---------- Provided entries

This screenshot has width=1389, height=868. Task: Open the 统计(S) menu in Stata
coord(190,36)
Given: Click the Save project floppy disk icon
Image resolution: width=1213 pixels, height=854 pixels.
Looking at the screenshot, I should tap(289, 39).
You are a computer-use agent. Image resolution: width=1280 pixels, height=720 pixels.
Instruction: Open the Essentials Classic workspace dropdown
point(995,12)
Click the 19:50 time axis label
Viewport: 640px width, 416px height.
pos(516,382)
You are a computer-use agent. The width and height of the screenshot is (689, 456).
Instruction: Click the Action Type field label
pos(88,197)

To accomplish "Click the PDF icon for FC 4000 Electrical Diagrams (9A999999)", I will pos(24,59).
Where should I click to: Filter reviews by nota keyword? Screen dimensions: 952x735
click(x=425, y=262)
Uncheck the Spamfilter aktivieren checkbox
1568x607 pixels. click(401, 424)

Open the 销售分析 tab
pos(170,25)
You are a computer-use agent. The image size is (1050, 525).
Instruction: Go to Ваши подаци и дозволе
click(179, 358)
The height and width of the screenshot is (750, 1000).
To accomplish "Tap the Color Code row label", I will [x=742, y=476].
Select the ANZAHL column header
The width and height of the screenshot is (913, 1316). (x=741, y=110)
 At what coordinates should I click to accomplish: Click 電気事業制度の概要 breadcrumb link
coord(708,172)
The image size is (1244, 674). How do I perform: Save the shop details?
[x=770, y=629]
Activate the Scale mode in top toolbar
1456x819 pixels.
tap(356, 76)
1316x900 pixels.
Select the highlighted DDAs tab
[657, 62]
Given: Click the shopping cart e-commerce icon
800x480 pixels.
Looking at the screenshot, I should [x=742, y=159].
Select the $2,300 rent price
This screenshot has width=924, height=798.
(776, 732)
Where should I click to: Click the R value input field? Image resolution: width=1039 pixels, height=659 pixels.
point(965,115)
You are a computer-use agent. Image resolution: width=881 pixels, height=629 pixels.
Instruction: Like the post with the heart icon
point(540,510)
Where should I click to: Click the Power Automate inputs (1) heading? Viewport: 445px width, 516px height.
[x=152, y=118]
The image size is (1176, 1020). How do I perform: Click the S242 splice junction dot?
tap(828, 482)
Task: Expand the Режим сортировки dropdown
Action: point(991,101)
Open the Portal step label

--------------------

→ **The exercise**:
Please revise the data from the line with "The image size is (1244, 674)." up to and including the line with "point(540,510)", swapping "shopping cart" for "basket" and leaving everything else as it is.

→ **Result below**:
The image size is (1244, 674). How do I perform: Save the shop details?
[x=770, y=629]
Activate the Scale mode in top toolbar
1456x819 pixels.
tap(356, 76)
1316x900 pixels.
Select the highlighted DDAs tab
[657, 62]
Given: Click the basket e-commerce icon
800x480 pixels.
Looking at the screenshot, I should [x=742, y=159].
Select the $2,300 rent price
This screenshot has width=924, height=798.
(776, 732)
Where should I click to: Click the R value input field? Image resolution: width=1039 pixels, height=659 pixels.
point(965,115)
You are a computer-use agent. Image resolution: width=881 pixels, height=629 pixels.
Instruction: Like the post with the heart icon
point(540,510)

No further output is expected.